┌─ SUPPLIED RECORDS

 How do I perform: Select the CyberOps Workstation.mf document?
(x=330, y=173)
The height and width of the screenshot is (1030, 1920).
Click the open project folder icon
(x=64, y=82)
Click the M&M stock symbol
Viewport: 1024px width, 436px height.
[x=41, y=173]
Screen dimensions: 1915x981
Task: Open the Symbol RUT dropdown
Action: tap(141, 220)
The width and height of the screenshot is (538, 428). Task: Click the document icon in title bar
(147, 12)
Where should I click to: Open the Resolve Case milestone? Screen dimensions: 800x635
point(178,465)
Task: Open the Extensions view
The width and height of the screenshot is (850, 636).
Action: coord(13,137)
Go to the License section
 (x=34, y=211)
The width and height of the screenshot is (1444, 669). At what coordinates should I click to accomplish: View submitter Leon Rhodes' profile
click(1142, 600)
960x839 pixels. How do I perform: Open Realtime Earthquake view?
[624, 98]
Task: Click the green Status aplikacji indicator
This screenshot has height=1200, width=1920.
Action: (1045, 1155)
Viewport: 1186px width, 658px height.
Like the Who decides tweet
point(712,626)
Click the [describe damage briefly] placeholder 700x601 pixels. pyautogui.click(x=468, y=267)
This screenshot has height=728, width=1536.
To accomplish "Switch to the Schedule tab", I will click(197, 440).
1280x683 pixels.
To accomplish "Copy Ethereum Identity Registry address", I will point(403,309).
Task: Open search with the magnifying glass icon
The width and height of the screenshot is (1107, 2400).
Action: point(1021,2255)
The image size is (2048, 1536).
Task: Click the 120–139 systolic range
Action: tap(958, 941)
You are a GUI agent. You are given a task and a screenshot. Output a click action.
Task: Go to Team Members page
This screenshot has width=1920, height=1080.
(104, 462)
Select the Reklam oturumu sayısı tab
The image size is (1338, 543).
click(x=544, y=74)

└─

== THE TASK ==
Render the lines from the one containing "Task: Open the Extensions view" through the one containing "Click the [describe", inclusive, as a Markdown table with the columns Number and Record line, skipping any blank lines.

== TASK OUTPUT ==
| Number | Record line |
|---|---|
| 1 | Task: Open the Extensions view |
| 2 | The width and height of the screenshot is (850, 636). |
| 3 | Action: coord(13,137) |
| 4 | Go to the License section |
| 5 |  (x=34, y=211) |
| 6 | The width and height of the screenshot is (1444, 669). At what coordinates should I click to accomplish: View submitter Leon Rhodes' profile |
| 7 | click(1142, 600) |
| 8 | 960x839 pixels. How do I perform: Open Realtime Earthquake view? |
| 9 | [624, 98] |
| 10 | Task: Click the green Status aplikacji indicator |
| 11 | This screenshot has height=1200, width=1920. |
| 12 | Action: (1045, 1155) |
| 13 | Viewport: 1186px width, 658px height. |
| 14 | Like the Who decides tweet |
| 15 | point(712,626) |
| 16 | Click the [describe damage briefly] placeholder 700x601 pixels. pyautogui.click(x=468, y=267) |